--- Records shown ---
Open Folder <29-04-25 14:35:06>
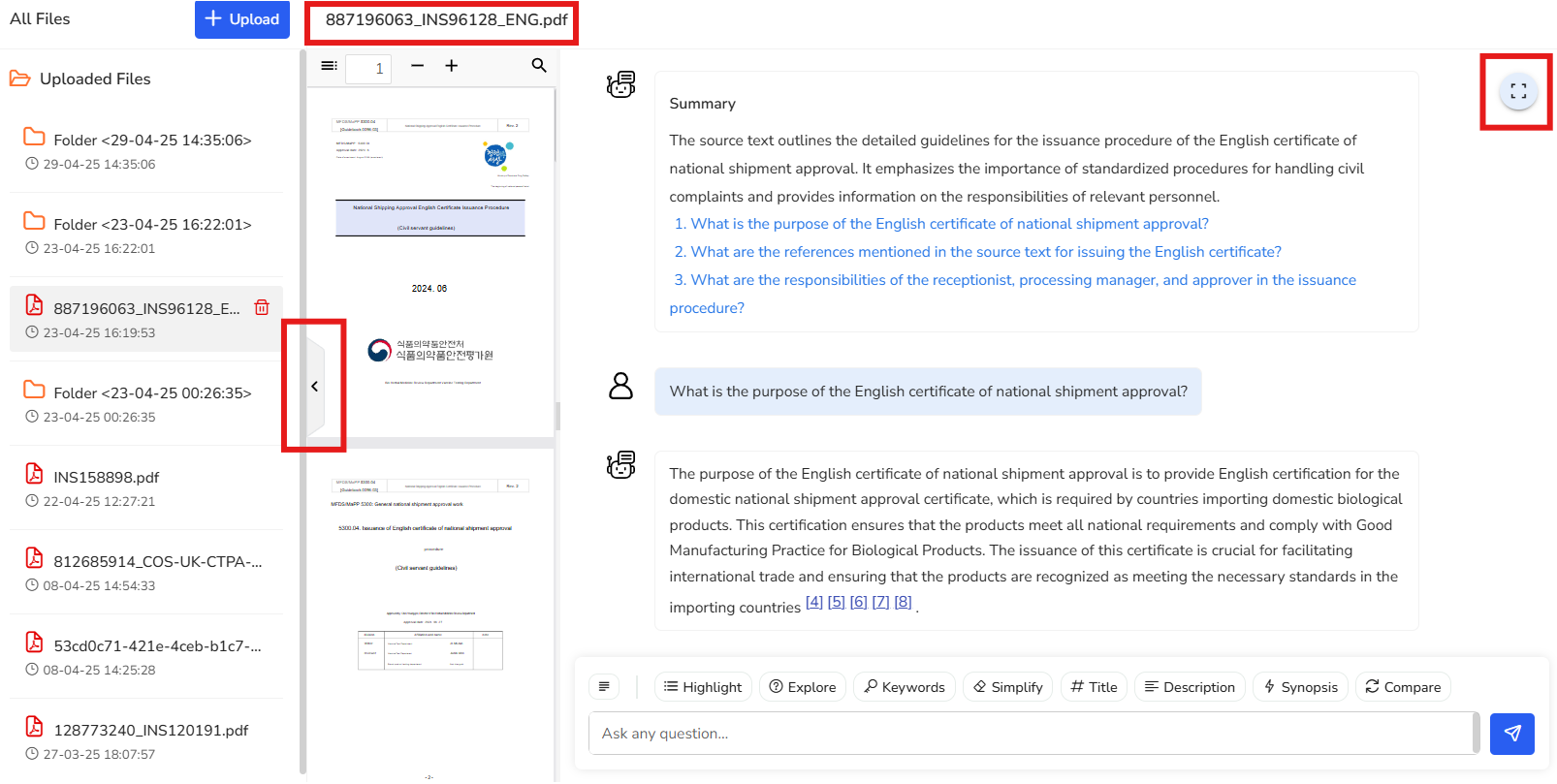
==
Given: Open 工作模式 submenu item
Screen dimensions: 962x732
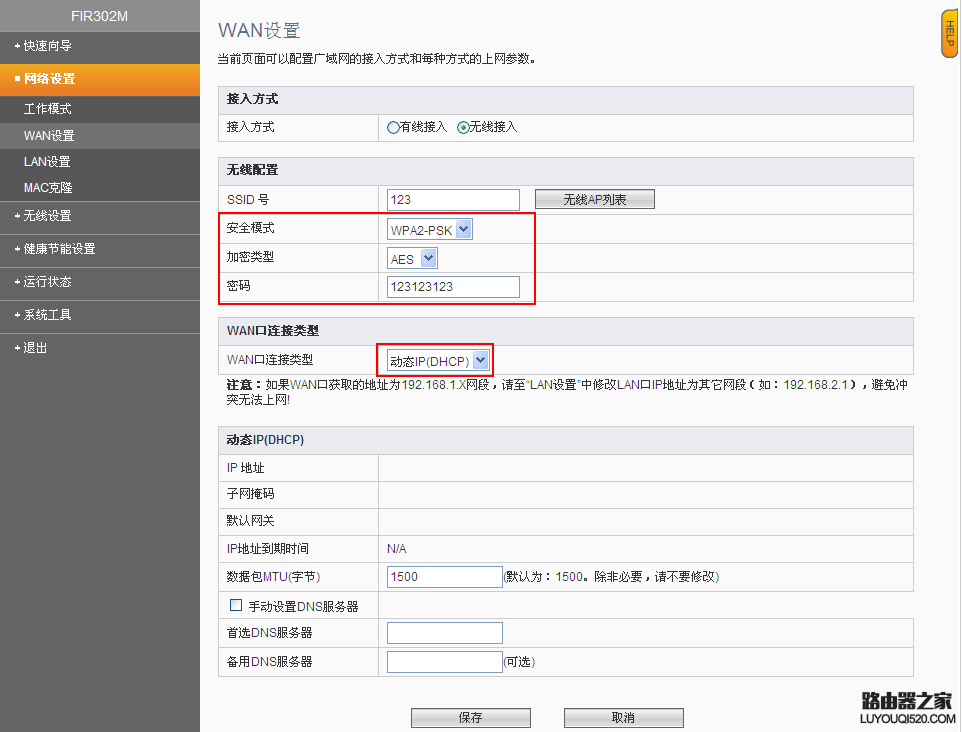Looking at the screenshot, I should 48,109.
---
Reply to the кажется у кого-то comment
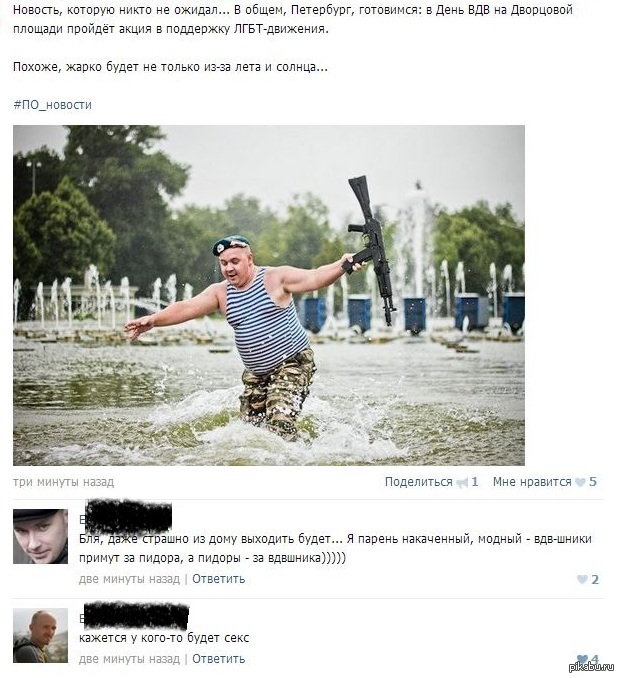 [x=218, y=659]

--- Written problem ---
Put the records from the line containing "Given: Open 工作模式 submenu item" down through the line containing "Looking at the screenshot, I should 48,109.", both lines included, into a two-column CSV with the headers instruction and location. Give one row per record, with each value in a single quoted field and line breaks replaced by spaces, and leave out the pictures.

--- Final result ---
instruction,location
"Given: Open 工作模式 submenu item Screen dimensions: 962x732","Looking at the screenshot, I should 48,109."